EPR Properties (EPR) is falling 8% in pre-market trading on Thursday after reporting weak first quarter results and announcing the suspension of dividend payouts and share buybacks. Shares have now plunged 62% year-to-date.
The Kansas-based real estate investment trust, that invests in ‘experiential properties’ like amusement parks, theaters, and ski resorts, reported Q1 FFO of $0.97 missing the Street expectations by $0.14. Meanwhile revenue of $151.01M (+0.3% year-over-year) also fell short of Street forecasts by $2.42M.
“Today we are announcing further measures to ensure our liquidity, including the temporary suspension of our monthly cash dividend to common shareholders and a planned suspension of our share repurchase program” commented CEO Greg Silvers, adding “We do not take these steps lightly; however, given the uncertainties that exist, we believed it unwise to burden our future with a higher leveraged balance sheet.”

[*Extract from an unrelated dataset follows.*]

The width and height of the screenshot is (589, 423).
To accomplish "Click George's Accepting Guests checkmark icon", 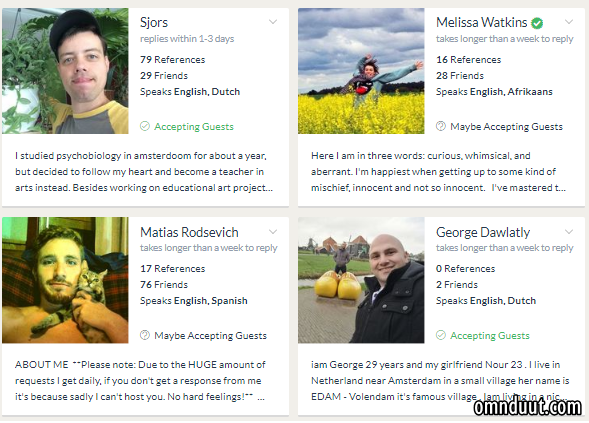I will (441, 335).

The dividend will be suspended following the $0.3825 common share dividend payable May 15, 2020. The EPR board has previously declared monthly cash dividends during the first quarter of 2020 totaling $1.1325 per share.
Following the announcement, RBC Capital analyst Michael Carroll told investors: “The 1Q20 report was soft, but at the same time, this was largely expected given the challenges that EPR currently faces.” He has a buy rating on the stock and $45 price target.
According to the analyst “These headwinds will likely persist at least until the tenant base is able to re-open their respective operations.” Most notably EPR received only 15% of its April rent payments, which Carroll believes is mainly from the attractions, ski resorts, and gaming segments.
He praised the company’s decision to suspend the dividend and modify certain debt covenants, writing “We believe both of these steps are necessary to ensure that the company can navigate the current uncertainty and, hopefully, reach a post-COVID operating environment.”
Encouragingly, Carroll notes that the company has $1.2 billion of cash as of quarter-end, giving EPR about four years of liquidity at its current rate of cash burn. Overall, the Street has a cautiously optimistic Moderate Buy consensus on EPR with an average analyst price target of $33 (25% upside potential). (See EPR stock analysis on TipRanks).